I had this chart that I would draw, that kind of looked like a heartbeat. It was a huge simplification. I think when you're editing a film, it's good to kind of heighten things, emotional qualities to think about them in absolute terms, knowing that they are far more ambiguous and complicated, but it would be kind of moments that added to their heroicness and then moments that had it to their darkness and wanting the film to oscillate.

Can you talk about the film's sound design, especially considering the tight-quarters and the DIY atmosphere, how did you achieve such a rich sound mix?

I had an audio recorder that was bolted to my camera. Then I had four wireless channels so everyone would have a wireless mic and there was a shotgun to capture other sounds. All I was focused on was getting clear dialogue and nothing else. Once we locked the edit of the film, with a team of sound designers, we went back to the ambulance and put microphones in different places and structured them like a sound system—the way a theatre is structured. The thinking was to imagine the theatre as being the ambulance. We spatialized sound in a way that threw you into that space in a really immersive way. There was a team of three amazing people who spent like two months just doing sound. It was what we spent most of our budget on. There's no music in the film but there's just so much to play with in terms of the emotional qualities of all these sounds. 

I want to even do better on the next film, by really starting early on in the process. How do we go about recording sound that makes this as immersive and real and powerful? “Manakamana” is another example that inspired me. Like all the Harvard Sensory Ethnography films, sound is present in a very forward way.

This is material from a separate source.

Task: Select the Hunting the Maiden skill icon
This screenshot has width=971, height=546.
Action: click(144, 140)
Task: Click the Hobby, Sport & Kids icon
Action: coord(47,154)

The balance between loudness and quietness was also visual. I wanted to be able to have these crazy chase scenes and then give you just like an empty street shot for nine seconds. Just give you this moment to just like get a palate cleanser so that you can feel something in the next scene and not be so overwhelmed. And so just thinking about the edit was creating these spaces where people could take a breath, but not so much so that they disconnected with the sound.

Justine Smith

Justine Smith is a writer based in Montreal, Quebec. In 2015 she was selected as a part of the Locarno Critics Academy and has been pursuing a career in film criticism ever since.